First, he seems to be making this claim based on one thing -- that the Greek word for Thule (Θούλη) is similar to the Greek word for altar (θῠμέλη), and that the whole thing was a transcription error in which the vowel was changed (ού substituted for ῠ) and the middle syllable (μέ) dropped.  Well, this is exactly the kind of thing I specialized in during my graduate studies, and I can say unequivocally that's not how historical linguistics works.  You can'd just jigger around syllables in a couple of words and say "now they're the same, q.e.d."  

He says his idea is supported by the fact that from the sea, the southern coast of Iceland looks kind of like an altar:

The term Thymele may have arisen from the orographic features of the south of the island, with high cliffs of volcanic rock, similar to that of Greek temple altars.  Probably, when Pytheas and his men sighted Iceland, with abundant fog, and perhaps with columns of smoke and ashes from volcanoes like Hekla, he thought of the altar of a temple.

This is what one of my professors used to call "waving your hands around in the hopes of distracting the audience into thinking you have evidence."  Also, the geologists have found evidence of only one major eruption in Iceland during Pytheas's lifetime -- the Mývatn eruption in around 300 B.C.E. -- and it occurred in the north part of Iceland, over three hundred kilometers from the southern coast of the island.

Oops.

Another thing that makes me raise an eyebrow is where the paper is published -- the Housman Society Journal, which is devoted to the study of the works of British classicist and poet A. E. Housman.  If Breeze's claim was all that and a bag of crisps, why hasn't it been published in a peer-reviewed journal devoted to historical linguistics?

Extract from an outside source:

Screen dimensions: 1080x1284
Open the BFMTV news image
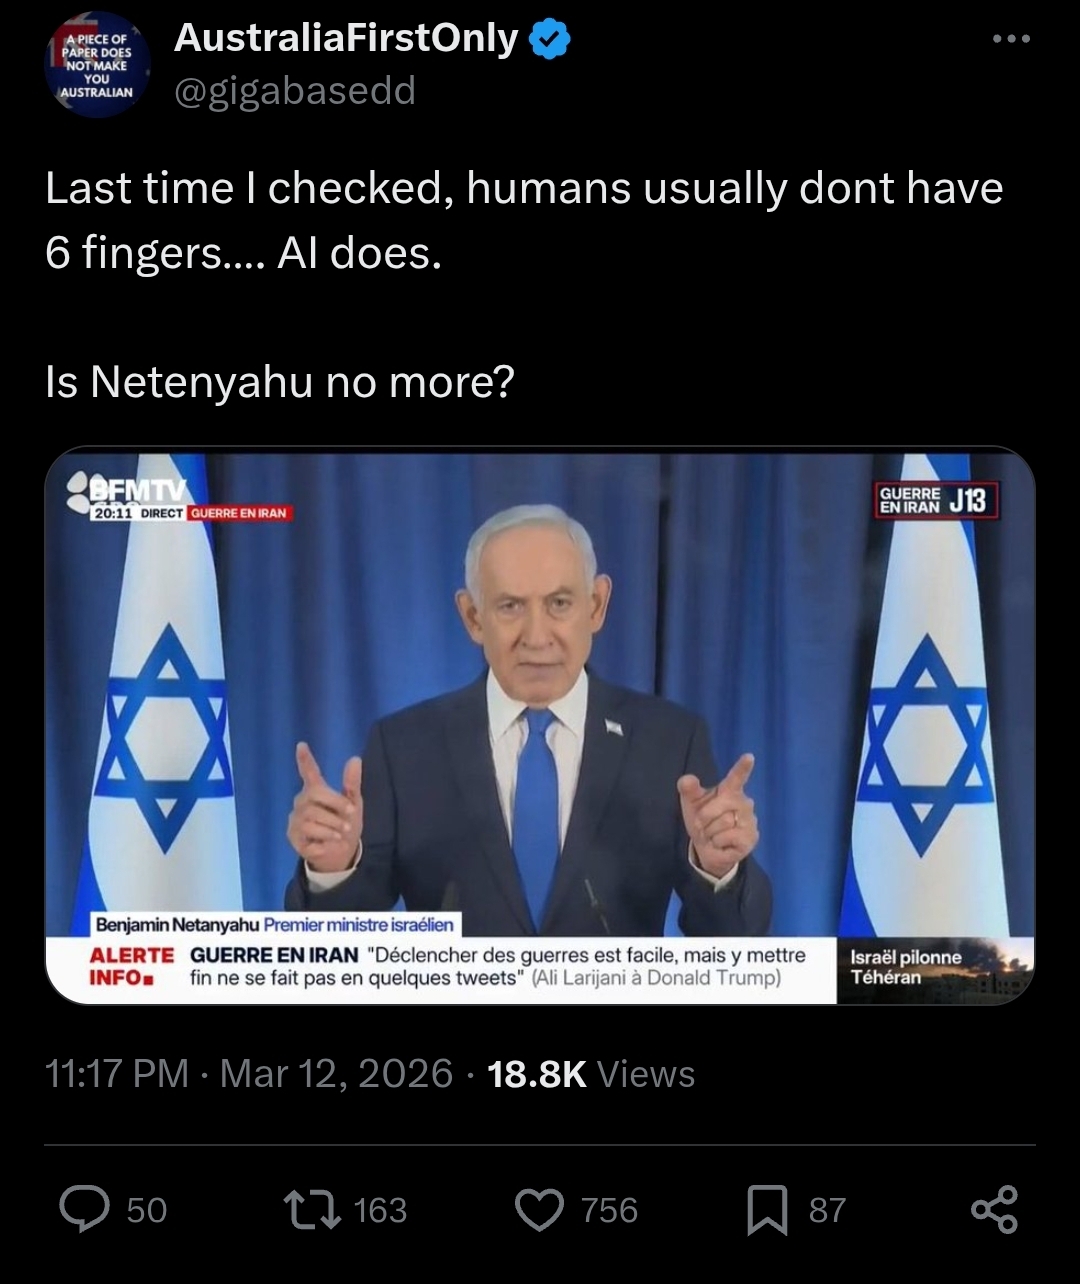click(540, 726)
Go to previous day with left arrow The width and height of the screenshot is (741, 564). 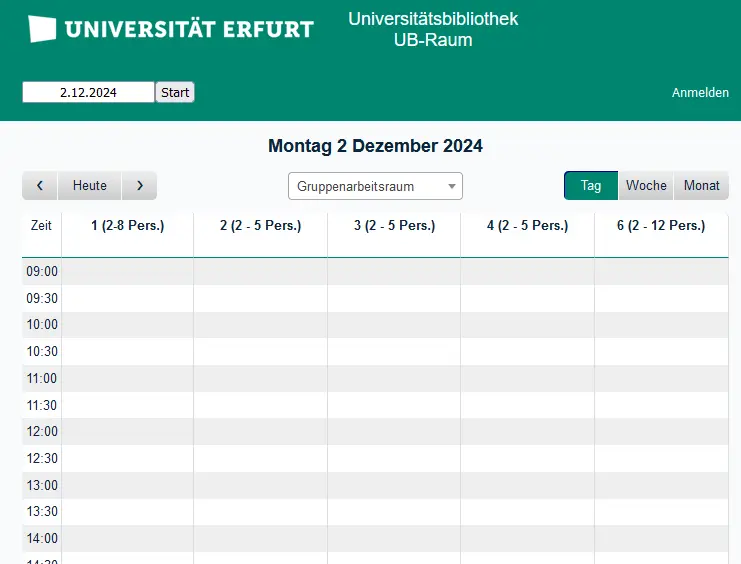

Third, there's another classical reference to Thule that puts Breeze's claim on even thinner ice, which is from Strabo's Geographica, and states that when Pytheas got to Thule, he found it already thickly inhabited.  There is zero evidence that Iceland had any inhabitants prior to the Vikings -- it may be that the Inuit had summer camps in coastal western Iceland, but that is pure speculation without any hard evidential support.  The earliest Norse writings about Iceland describe it as "a barren and empty land, devoid of people."  Despite all this, Strabo writes:

The people [of Thule] live on millet and other herbs, and on fruits and roots; and where there are grain and honey, the people get their beverage, also, from them.  As for the grain, he says, since they have no pure sunshine, they pound it out in large storehouses, after first gathering in the ears thither; for the threshing floors become useless because of this lack of sunshine and because of the rains.

Oops again.

I can say from experience that establishing linguistic evidence for contact between two cultures is difficult, requires rigorous evidence, and can easily be confounded by chance similarities between words.  My own work, which involved trying to figure out the extent to which Old Norse infiltrated regional dialects of Old English and Archaic Gaelic, was no easy task (and was made even more difficult by the fact that two of the languages, Old Norse and Old English, share relatively recent a common root language -- Proto-Germanic -- so if you see similarities, are they due to borrowing or parallel descent?  Sometimes it's mighty hard to tell).

I'm not in academia and I'm in no position to write a formal refutation of Breeze's claim, but I sure as hell hope someone does.  Historical linguistics is not some kind of bastard child of free association and the game of Telephone.  I've no doubt that Breeze's expertise in the realm of ancient Celtic literature is far greater than mine -- but maybe he should stick to that subject.